Central Valley Project Improvement Act (CVPIA) Project Implementation Division
The Refuge Water Supply 3406 (b)(3) and Conveyence 'Wheeling' 3406 (d)(1)(2)&(5) ProgramsThanks to the passage of the Central Valley Project Improvement Act (CVPIA) in 1992, nineteen state, federal and privately-owned refuges now annually provide critical managed wetland habitat for a host of water-dependent wildlife, including snow geese, northern pintail, white-faced ibis, snowy egret, sandhill cranes, and the giant-garter snake. Reliable sources of water now help satisfy some of the yearly habitat requirements of more than 100 bird species.
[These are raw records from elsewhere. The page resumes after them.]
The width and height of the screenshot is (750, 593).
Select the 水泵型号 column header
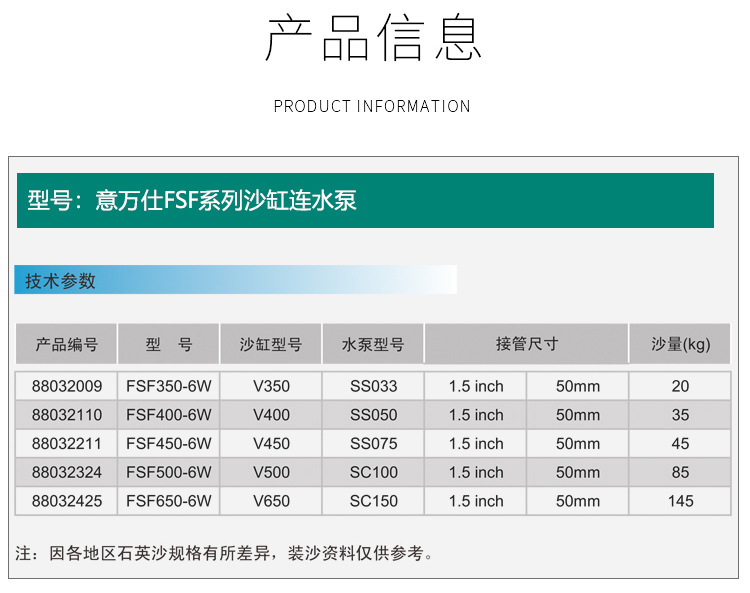coord(373,344)
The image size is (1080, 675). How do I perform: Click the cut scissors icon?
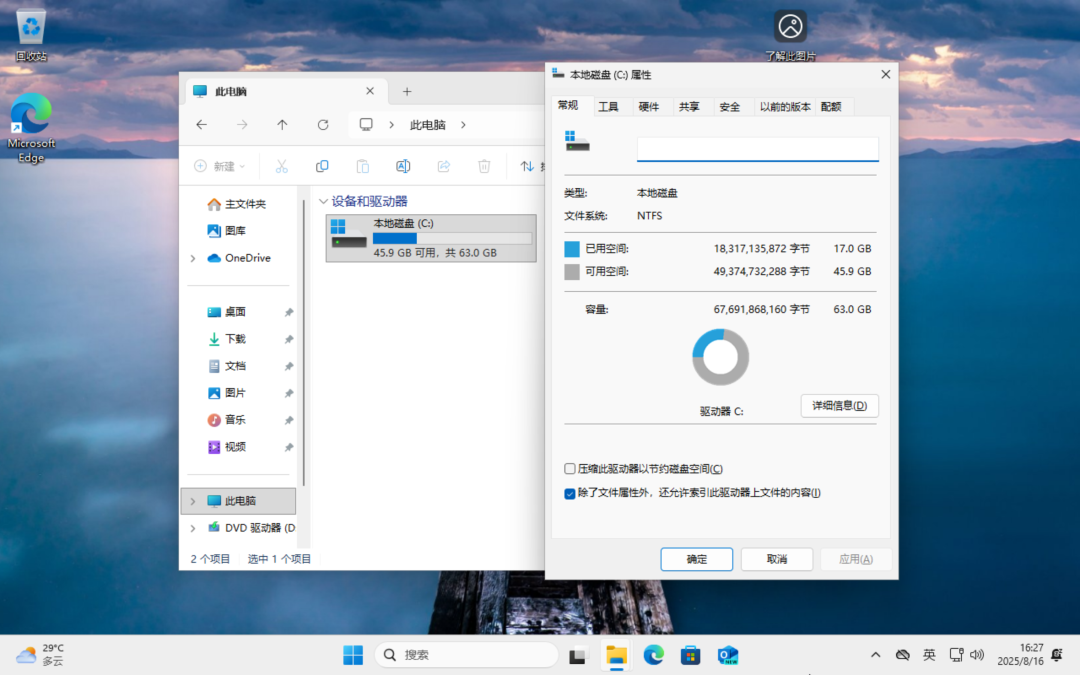[x=281, y=166]
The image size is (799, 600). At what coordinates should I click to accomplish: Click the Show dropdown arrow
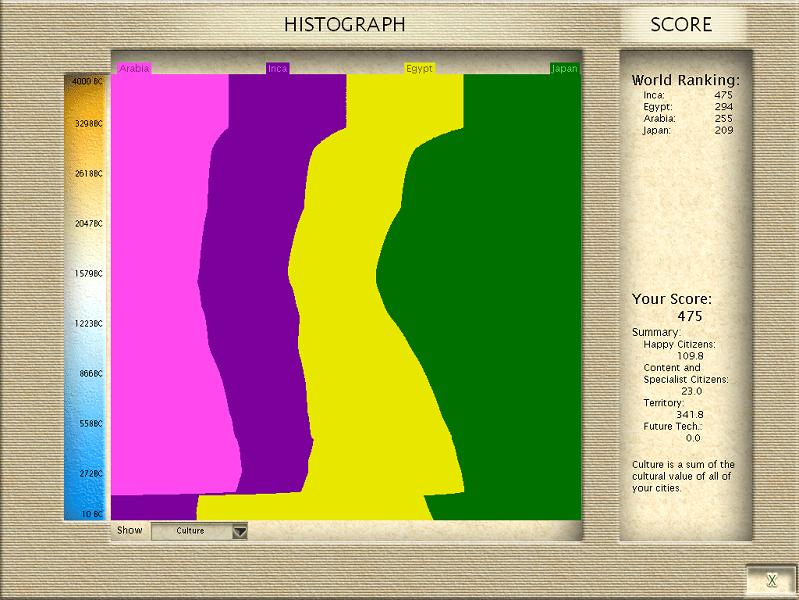tap(239, 531)
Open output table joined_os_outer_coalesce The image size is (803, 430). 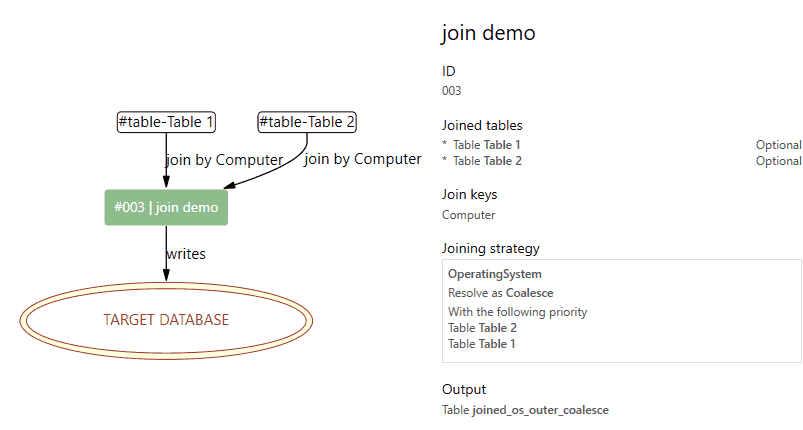pyautogui.click(x=540, y=410)
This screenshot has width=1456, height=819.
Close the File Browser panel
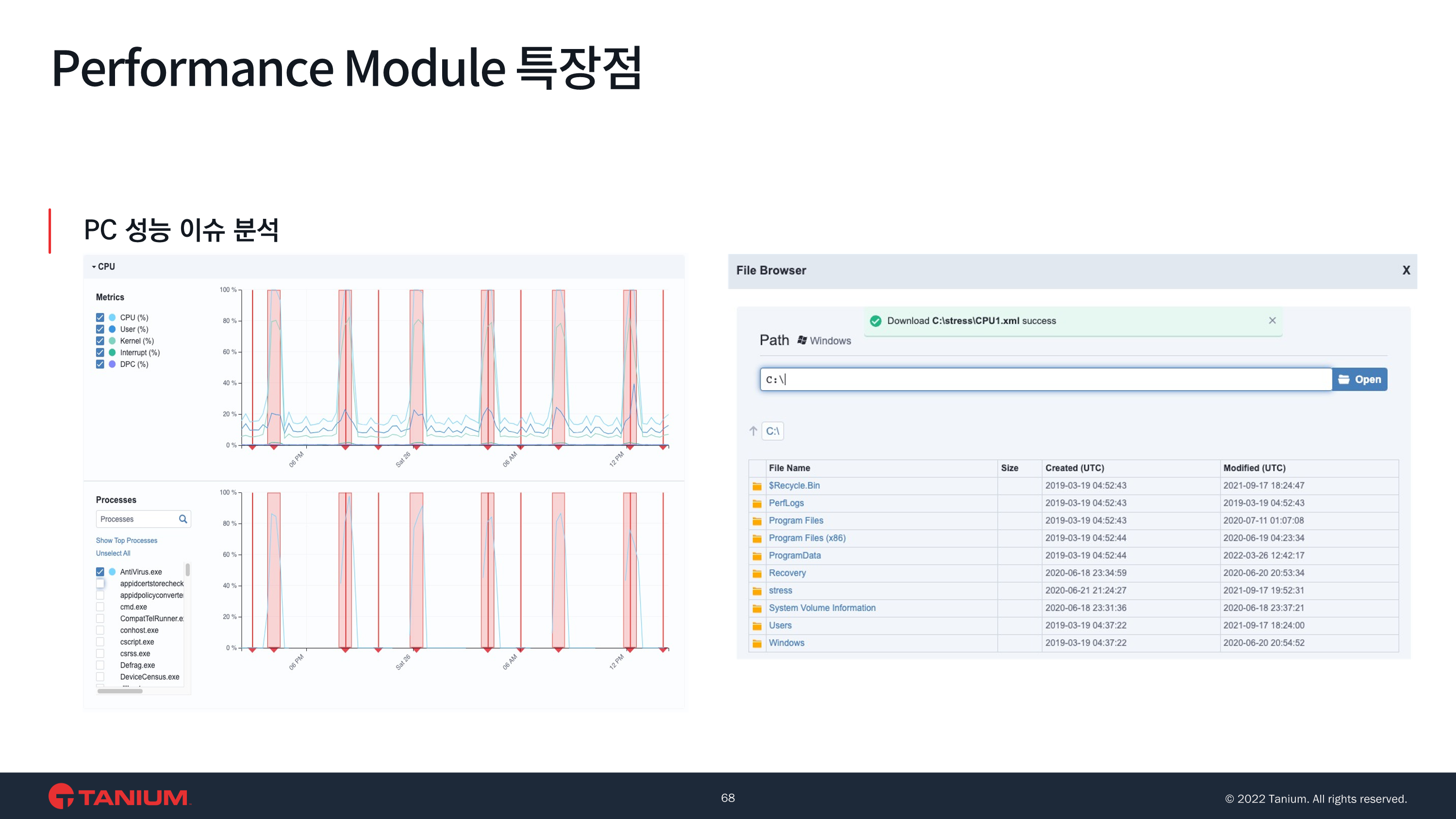pos(1406,271)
Prior to the enactment of CVPIA legislation most of these refuges relied upon surplus water storage, agricultural return flows, junior water rights and groundwater for their supply, all sources that were either unreliable or of marginal quality, or both. The CVPIA legislation mandated an allotment of secure, reliable water to these refuges, which range as far north as Glenn County and as far south as Kern County.
CVPIA called for providing two types of refuge water supply: Level 2, which was to derive primarily from CVP yield, and Incremental Level 4 which was to be acquired, and was an additional amount above Level 2. Combined, these Level 2 (422,000 acre-feet) and Incremental Level 4 (133,000 acre-feet) amounts total some 555,515 acre-feet of annual allocation and if delivered would allow for optimal habitat management. Almost all of the Level 2 requirement is secure and annually received by refuges, due to long-term contracts with the Bureau of Reclamation, but only about 50% of the Incremental Level 4 allocations are acquired each year from willing sellers. Usually there are too few willing sellers, too little funding to buy their water, or both.
While these incremental Level 4 amounts are far less than the total required by CVPIA, they have provided some measure of critical spring and summer wildlife habitat. Refuge managers can now plan for at least one irrigation of their moist soil food plants, provide breeding ponds for waterfowl and colonial nesting birds such as white-faced ibis, great-blue herons and egrets, and provide late summer habitat for the first birds migrating in to spend the winter in the Central Valley.
However all of these beneficial habitat management practices are limited in scope each year because of the limited amount of Incremental Level 4 water that is acquired (e.g. one irrigation may be accomplished each year when 2 or 3 are preferred, and the acres of brood habitat or later summer habitat is usually less than what is needed to support the numbers of wildlife utilizing the refuge).
The Refuge Water Supply Program is managed jointly by the U.S. Fish and Wildlife Service and Bureau of Reclamation, and consists of several program components which include: the acquisition of refuge water supplies; the construction of conveyance systems to deliver those water supplies; and the conveyance of the refuge water itself.
As of late 2009, five of the nineteen refuges still lacked the adequate infrastructure necessary to convey all the water mandated by CVPIA. And there is still a long-term need to acquire some 159,000 acre-feet of permanent water supply to allow refuge staff to optimally manage their wildlife habitat each year.